Le Parlement a adopté à l’unanimité une proposition de loi reconnaissant la « part de responsabilité » de l’État dans le scandale du chlordécone aux Antilles. Le texte, porté par le député de Guadeloupe Élie Califer (groupe PS), a été approuvé par 236 voix pour et aucune contre lors d’un ultime vote à l’Assemblée nationale mardi 2 juin. Cette adoption marque la fin d’un parcours parlementaire entamé il y a plusieurs mois.
Un pesticide interdit tardivement malgré les alertes sanitaires
Le chlordécone est un insecticide utilisé dans les bananeraies de Guadeloupe et de Martinique jusqu’en 1993, malgré des alertes de l’Organisation mondiale de la santé (OMS) sur sa dangerosité. Selon l’Agence nationale de sécurité sanitaire (Anses), plus de 90 % de la population adulte des deux îles est contaminée. En juillet 2021, l’Anses a établi un lien probable entre cette exposition et un risque accru de cancer de la prostate.
« La contamination concerne un territoire et une population spécifiques, mais la reconnaissance de responsabilité s’inscrit dans un cadre national. »
Un texte amendé par le Sénat avant son adoption définitive
La proposition de loi initiale prévoyait que l’État reconnaisse « sa responsabilité » dans les « préjudices sanitaires, moraux, écologiques et économiques » subis par les territoires et leurs populations. Lors de son examen au Sénat, le texte a été modifié pour introduire la notion de « part de responsabilité ». Les sénateurs avaient également ajouté, puis retiré à la demande du gouvernement, la mention des « préjudices moraux d’anxiété », une notion déjà reconnue par la cour administrative d’appel de Paris en mars 2025.

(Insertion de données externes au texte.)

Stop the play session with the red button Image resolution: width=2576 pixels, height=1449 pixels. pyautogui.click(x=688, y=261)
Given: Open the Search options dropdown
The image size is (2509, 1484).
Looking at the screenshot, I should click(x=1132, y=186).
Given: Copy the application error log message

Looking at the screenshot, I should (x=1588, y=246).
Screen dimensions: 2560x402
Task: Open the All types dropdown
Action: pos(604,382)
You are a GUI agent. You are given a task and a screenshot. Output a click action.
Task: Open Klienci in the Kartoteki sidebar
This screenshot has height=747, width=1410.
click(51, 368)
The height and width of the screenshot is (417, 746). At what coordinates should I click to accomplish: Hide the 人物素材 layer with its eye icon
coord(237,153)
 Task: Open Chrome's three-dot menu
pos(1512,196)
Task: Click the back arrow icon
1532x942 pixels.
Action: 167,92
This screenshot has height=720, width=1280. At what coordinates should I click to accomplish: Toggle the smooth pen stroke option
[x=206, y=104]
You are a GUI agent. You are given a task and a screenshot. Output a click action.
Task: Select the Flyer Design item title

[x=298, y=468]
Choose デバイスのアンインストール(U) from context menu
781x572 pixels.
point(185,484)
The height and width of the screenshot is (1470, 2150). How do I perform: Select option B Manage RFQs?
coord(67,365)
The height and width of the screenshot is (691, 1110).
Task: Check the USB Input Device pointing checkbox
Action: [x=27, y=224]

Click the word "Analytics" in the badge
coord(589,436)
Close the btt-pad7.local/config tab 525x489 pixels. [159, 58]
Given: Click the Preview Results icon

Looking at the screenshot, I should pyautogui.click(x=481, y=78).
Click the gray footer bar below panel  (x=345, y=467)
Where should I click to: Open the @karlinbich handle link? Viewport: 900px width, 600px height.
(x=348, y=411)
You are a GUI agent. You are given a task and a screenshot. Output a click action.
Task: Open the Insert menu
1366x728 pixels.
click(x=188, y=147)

« Je le regrette, parce que cette notion parlait concrètement de ce que vivent nos compatriotes en Guadeloupe et en Martinique : une inquiétude permanente face aux conséquences sanitaires du chlordécone », a déclaré Élie Califer avant le vote. Le député a toutefois estimé que ce retrait « ne remet pas en cause l’équilibre général du texte ».
Des mesures pour la dépollution et l’indemnisation des victimes
La loi adoptée prévoit que l’État « œuvre à la dépollution des terres et des eaux contaminées » et en fasse « une priorité nationale ». Elle mentionne également la nécessité de « s’assigner pour objectif l’indemnisation de toutes les victimes » et de renforcer la recherche scientifique sur les effets du chlordécone, notamment sur « l’apparition de pathologies développées par les femmes ».
La ministre des Outre-Mer, Naïma Moutchou, a réaffirmé que « l’État a sa part de responsabilités ». « Reconnaître la part de responsabilité de l’État est une exigence de vérité. Construire un dispositif de réparation juste, équitable et juridiquement solide en est une autre », a-t-elle précisé. Une mission d’inspection interministérielle a été lancée pour étudier les modalités d’indemnisation et se rendra en Guadeloupe et en Martinique dans les prochaines semaines. Son rapport est attendu « dans les tout prochains mois ».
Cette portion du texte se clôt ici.